Problem statement. Go line by line through the entries and show those that hold the string "agent".

BEGIN Data excerpts

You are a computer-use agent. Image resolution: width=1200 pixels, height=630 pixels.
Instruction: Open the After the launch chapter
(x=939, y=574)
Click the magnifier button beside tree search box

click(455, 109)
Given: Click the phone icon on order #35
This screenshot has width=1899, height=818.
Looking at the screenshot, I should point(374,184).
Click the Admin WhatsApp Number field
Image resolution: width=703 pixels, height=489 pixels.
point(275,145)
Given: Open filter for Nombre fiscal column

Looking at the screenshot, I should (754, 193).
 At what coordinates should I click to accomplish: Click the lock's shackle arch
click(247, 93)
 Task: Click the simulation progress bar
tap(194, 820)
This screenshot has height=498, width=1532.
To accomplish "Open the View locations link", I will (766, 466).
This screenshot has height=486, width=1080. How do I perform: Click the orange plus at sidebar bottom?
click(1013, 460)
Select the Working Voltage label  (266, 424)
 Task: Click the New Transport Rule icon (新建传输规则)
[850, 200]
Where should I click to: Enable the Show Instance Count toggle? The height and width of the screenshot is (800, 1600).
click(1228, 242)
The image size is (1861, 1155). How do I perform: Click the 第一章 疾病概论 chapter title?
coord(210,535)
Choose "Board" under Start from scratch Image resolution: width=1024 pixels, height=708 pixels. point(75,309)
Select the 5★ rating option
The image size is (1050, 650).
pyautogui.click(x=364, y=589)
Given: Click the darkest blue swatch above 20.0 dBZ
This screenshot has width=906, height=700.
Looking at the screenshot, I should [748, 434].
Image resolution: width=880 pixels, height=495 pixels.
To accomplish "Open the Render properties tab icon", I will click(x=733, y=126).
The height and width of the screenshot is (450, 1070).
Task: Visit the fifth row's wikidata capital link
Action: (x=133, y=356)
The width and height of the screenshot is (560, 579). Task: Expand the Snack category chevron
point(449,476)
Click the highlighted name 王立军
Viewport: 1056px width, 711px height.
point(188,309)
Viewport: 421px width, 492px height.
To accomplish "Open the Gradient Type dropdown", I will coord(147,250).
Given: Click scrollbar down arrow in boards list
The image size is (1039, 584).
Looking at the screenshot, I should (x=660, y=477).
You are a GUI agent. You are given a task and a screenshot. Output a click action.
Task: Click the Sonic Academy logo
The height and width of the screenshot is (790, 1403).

END Data excerpts

Task response.
You are a computer-use agent. Image resolution: width=1200 pixels, height=630 pixels.
You are a GUI agent. You are given a task and a screenshot. Output a click action.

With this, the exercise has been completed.